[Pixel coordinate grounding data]
· · ·

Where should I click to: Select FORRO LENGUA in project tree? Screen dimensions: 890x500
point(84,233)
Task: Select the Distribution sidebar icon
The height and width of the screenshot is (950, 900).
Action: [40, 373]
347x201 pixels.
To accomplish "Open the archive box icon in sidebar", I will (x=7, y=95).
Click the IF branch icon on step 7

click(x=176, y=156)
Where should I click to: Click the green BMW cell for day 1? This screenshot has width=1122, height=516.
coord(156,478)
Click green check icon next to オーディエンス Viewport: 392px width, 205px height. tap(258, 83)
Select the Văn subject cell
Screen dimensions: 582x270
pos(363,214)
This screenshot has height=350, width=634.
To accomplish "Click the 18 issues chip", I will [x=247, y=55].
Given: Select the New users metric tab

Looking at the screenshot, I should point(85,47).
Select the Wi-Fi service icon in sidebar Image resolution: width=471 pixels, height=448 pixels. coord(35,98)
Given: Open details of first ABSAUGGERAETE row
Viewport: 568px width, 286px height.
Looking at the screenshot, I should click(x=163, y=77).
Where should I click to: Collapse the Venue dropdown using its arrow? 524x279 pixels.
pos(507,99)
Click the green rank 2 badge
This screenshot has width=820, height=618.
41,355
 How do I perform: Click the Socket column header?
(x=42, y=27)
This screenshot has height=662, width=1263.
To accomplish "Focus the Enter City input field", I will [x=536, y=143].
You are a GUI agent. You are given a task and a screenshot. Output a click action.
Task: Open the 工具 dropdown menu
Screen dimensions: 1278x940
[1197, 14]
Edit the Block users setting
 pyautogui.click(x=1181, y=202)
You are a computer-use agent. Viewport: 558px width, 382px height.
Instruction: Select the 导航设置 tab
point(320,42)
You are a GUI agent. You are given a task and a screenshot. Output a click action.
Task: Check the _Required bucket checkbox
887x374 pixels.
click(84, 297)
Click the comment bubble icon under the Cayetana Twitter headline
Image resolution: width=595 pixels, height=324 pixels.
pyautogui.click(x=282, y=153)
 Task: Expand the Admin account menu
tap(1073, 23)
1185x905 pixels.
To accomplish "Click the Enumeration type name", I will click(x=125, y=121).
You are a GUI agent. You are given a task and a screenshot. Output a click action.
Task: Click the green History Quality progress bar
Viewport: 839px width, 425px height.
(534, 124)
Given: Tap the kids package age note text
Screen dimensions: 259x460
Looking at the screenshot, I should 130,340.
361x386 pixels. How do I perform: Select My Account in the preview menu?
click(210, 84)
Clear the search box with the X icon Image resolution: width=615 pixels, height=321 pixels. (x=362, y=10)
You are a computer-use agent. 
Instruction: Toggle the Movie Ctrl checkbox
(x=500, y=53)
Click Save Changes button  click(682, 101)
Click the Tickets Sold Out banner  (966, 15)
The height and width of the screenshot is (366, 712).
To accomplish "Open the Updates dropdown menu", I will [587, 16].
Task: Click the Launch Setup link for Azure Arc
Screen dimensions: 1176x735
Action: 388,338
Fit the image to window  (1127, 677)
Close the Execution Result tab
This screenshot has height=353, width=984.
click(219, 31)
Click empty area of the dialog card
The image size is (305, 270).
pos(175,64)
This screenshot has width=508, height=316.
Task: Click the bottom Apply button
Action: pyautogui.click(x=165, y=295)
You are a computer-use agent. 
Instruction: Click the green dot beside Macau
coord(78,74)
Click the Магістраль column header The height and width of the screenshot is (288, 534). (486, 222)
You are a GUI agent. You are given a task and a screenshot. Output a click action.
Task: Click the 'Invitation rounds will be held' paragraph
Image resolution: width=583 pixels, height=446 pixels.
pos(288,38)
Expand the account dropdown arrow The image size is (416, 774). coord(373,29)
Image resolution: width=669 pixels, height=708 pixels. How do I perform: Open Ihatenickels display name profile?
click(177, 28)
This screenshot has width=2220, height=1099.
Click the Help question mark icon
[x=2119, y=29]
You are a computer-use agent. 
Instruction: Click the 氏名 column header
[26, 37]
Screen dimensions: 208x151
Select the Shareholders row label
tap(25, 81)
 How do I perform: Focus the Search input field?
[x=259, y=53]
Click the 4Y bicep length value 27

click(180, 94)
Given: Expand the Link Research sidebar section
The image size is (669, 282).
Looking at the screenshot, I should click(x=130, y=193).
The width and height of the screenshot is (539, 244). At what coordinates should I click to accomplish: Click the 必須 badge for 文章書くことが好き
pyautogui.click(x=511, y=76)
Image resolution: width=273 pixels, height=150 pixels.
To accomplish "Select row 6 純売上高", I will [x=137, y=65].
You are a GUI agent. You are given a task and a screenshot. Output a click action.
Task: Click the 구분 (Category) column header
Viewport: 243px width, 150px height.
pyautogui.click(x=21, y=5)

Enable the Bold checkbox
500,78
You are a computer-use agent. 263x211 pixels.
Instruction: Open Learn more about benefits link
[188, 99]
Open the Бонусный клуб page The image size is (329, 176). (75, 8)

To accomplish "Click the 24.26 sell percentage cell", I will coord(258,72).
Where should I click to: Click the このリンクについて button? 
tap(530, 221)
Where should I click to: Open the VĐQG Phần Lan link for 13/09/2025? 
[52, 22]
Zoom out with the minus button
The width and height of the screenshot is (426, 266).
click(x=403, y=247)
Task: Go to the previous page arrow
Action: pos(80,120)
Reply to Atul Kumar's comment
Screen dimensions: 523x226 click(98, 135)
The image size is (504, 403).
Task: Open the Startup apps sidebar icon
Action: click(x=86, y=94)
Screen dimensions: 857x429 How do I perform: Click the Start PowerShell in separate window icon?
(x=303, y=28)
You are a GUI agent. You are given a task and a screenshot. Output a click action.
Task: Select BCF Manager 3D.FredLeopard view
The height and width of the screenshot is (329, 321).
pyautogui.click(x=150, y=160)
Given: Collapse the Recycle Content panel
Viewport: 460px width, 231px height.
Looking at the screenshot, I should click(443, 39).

· · ·

▶ [TASK PROMPT]: What lines above contain the word "with"? Return each such line.

▶ [FINAL ANSWER]:
Clear the search box with the X icon Image resolution: width=615 pixels, height=321 pixels. (x=362, y=10)
Zoom out with the minus button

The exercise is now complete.